The real challenge lies in the transition from school or work writing to college writing as the expectations–at least some of them–change. In college, professors expect that students, while not experts, have a grasp of grammar, usage, and mechanics, and that they can produce writing and short essays without egregious errors that make the writing unreadable. Work may be needed in these areas because skills and proficiency are as varied as students’ past writing experiences, but professors assume that students arrive in college with a baseline set of competencies.  

Professors expect that students know that many types of papers are thesis-driven and thus such a paper should have an introduction that sets the context and establishes the paper’s focus. College writers are expected to know what a thesis is as well as how body paragraphs are organized to support and develop the thesis. If a paper begins with “It was a dark and stormy night,” the writer may need to work on writing a good beginning or on recognizing cliches, but at least the language suggests an effort to orient readers. 
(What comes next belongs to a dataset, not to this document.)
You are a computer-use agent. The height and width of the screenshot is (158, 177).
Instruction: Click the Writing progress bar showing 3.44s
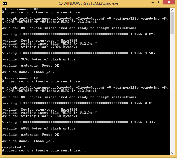76,122
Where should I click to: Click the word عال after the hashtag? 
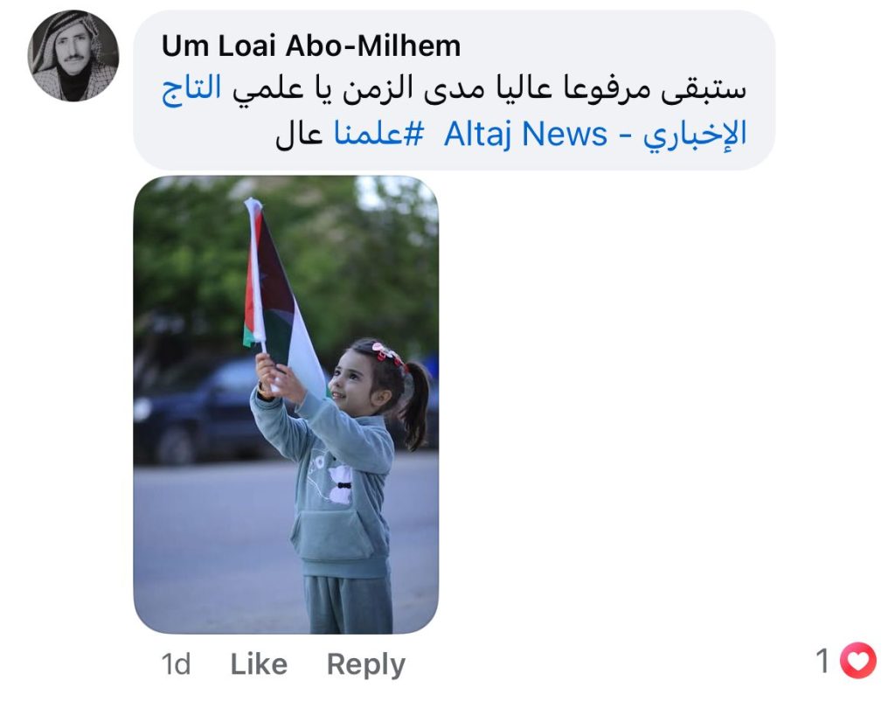pos(299,135)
Professors expect that college writers use credible evidence to support ideas. Credible evidence is content that comes from trustworthy sources, which likely excludes personal blogs, an interview with a cousin, and encyclopedias of all stripes. The writing may be stylistically beautiful and grammatically sound, but if the evidence used is questionable (according to my aunt’s next-door neighbor . . . ), so, too, are the ideas. 
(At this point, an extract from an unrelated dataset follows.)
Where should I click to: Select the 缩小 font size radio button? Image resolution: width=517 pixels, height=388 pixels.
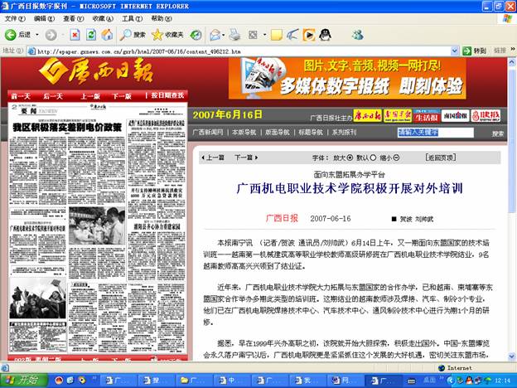[x=398, y=157]
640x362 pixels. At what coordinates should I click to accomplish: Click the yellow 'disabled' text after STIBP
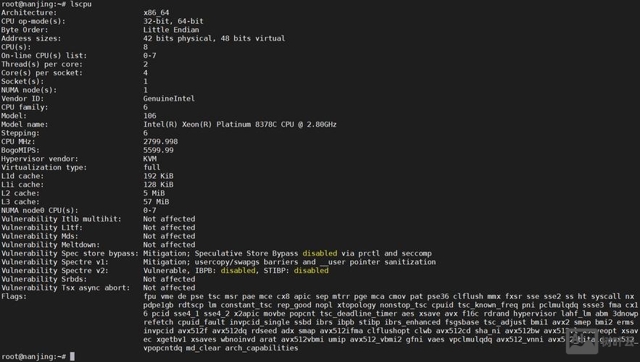[x=311, y=271]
So, here’s a quick recap: Professors expect college-level writing to be free of too many major sentence-level errors that interfere with meaning. Professors also expect that the college-level writing shows an awareness of focus and structure, and uses good evidence to support points. What you may have noticed is that these college writing “expectations” are the same expectations of writing you have likely encountered prior to arriving in college. So how does college-level writing differ from the kind of writing you’ve produced in the past?

Without a doubt, the biggest expectation professors have of student writing in college is that it demonstrates analytical thinking of the kind that may be deeper than what has been expected in the past. In fact, one of the complaints professors often have of student writing, especially of newer students, is the level of thinking in a paper. Professors complain that too often the ideas presented on a given topic are predictable and tend to repeat what others have already said or written. Papers read more like reporting than authoring. 
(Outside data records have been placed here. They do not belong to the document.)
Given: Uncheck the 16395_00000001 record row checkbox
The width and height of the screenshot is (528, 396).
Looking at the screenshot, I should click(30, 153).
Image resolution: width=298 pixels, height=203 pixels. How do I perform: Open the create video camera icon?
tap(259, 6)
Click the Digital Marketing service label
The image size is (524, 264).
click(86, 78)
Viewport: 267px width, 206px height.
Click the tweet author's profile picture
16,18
College writing invites you to join in an ongoing academic conversation about real issues and real topics. Whether you are recounting your personal educational journey, researching the relationship of isolation and depression in teens, or voicing an opinion on what “democracy” means, the idea of joining an academic conversation is to contribute something new, offer a fresh insight or perspective, and this is not easy, right? 

To contribute something new requires a good deal of thinking, but it also requires an awareness of what others have written about the topic, and thus more thinking is required because content needs to be read and understood and synthesized, and then meshed with your own ideas. College writers need to realize that their ideas don’t exist in a vacuum; they are part of a larger conversation.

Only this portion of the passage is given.